Wer über keine entsprechende Versicherung verfügt, kann einen Schaden von der Steuer als außergewöhnliche Belastung absetzen. Vorliegend wurden durch einen Blitzschlag Haushaltsgeräte im Wert von 15.000 Euro zerstört. Da der Geschädigte keine Hausratsversicherung hatte, konnte er die Wiederbeschaffungskosten absetzten. Finanzgerichtshof Düsseldorf (AZ: 8 K 4686/00 E)

Eine Patientin setzte den Aufwand für ihre medizinische Fußpflege von als außergewönliche Belastung von der Steuer ab, da die Krankenkasse die Behandlungkosten nicht übernahm. Das Finanzamt wies dies mit der Begründung ab, sie könne ja ihre Kasse verklagen. Zu Unrecht ! Finanzgericht München (AZ: 2 K 2893/98)

Auch eine künstliche Befruchtung ist als außergewönliche Belastung von der Steuer absetzbar, wenn die Frau unfruchtbar ist. Bundesfinanzhof (AZ: III R 84/96)

Erkennt das Finanzamt bei einem Schüler 7.7000 DM an Werbungskosten an, so muß sich die Familienkasse bei der Berechnung des Kindergeldes an den Steuerbescheid halten, wenn keine besonderen Günde vorliegen.
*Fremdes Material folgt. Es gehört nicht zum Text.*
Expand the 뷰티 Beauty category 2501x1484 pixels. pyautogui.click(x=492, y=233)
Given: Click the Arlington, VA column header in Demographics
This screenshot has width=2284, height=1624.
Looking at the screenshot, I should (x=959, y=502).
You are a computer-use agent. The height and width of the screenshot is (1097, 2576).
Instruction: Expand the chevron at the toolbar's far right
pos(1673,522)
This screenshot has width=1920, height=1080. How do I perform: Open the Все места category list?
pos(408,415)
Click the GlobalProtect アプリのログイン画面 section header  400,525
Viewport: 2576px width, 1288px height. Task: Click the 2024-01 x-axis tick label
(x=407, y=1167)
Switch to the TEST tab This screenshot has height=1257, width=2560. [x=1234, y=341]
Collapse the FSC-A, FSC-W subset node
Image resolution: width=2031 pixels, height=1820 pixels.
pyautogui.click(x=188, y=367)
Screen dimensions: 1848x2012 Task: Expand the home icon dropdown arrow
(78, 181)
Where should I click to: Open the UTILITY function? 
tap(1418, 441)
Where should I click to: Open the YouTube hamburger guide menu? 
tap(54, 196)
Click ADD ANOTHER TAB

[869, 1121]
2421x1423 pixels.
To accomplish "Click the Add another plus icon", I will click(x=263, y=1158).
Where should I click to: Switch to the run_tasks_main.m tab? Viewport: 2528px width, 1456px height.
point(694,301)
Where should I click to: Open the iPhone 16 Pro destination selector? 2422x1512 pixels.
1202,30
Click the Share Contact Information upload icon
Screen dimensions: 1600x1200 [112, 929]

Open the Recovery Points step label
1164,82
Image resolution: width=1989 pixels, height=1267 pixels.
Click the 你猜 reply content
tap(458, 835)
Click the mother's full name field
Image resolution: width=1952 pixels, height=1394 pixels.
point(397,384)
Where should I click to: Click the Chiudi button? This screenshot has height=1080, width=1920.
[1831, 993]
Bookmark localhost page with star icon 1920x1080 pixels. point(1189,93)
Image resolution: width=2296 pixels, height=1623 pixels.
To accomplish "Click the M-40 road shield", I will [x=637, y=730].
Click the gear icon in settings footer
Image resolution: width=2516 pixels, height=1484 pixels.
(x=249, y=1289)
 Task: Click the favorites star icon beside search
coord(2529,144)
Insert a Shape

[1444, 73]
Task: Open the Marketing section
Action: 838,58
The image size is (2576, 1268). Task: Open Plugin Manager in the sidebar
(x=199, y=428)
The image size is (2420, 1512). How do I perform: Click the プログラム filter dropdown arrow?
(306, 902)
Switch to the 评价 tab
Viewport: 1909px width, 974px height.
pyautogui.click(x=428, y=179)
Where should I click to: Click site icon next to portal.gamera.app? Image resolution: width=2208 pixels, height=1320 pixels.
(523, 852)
Es darf dann nicht von der 2.000 DM-Pauschale ausgehen. Finanzgericht Rheinland-Pfalz (AZ: 5 K 3400/98)

Ein Widerspruch an das Finanzamt per Fax ist zulässig. Allerdings sollte das Seneprotokoll aufbewahrt werden, um im Streitfall zu belegn, daß die Vier-Wochen-Frist eingehalten wurde. Bundesverfassungsgericht (AZ: 1 BvR 989/85)

Ein Arbeitsvertrag zwischen Ehegatten ist steuerlich anzuerkennen, selbst wenn der Lohn nur 1,50 Euro/Std. beträgt. FG München (AZ: 13 K 838/98).

Kosten für einen Gärtner können von Eigentümern eines Hauses bis zu einer Höhe von 600 Euro abgesetzt werden, wenn sie zu alt sind, um ihren Garten zu pflegen. Voraussetzung: Einer der Eheleute muss mind. 60 Jahre alt sein. FG Niedersachsen (AZ: 10 K 14/00).

Gibt man in einer Steuererklärung keine Bankverbindung an, muss man die Kosten für die Barauszahlung slebst tragen. FG Rheinland-Pfalz (AZ: 3 K 2174/99).

Entscheidet ein Amtsarzt, dass eine Ayurveda-Kur medizinisch notwendig ist, so können die Kosten der Kur als außergewöhnliche Belastung bei der Steuer abgesetzt werden. BGH (AZ: III R 22/00).

Ist ein PC im heimischen Büro mit Soundkarte und Lautsprechern ausgestattest, bedeutet dies nicht automatisch, dass er privat genutzt wird. FG Rheinland-Pfalz (Az.: 2 K 1759/97).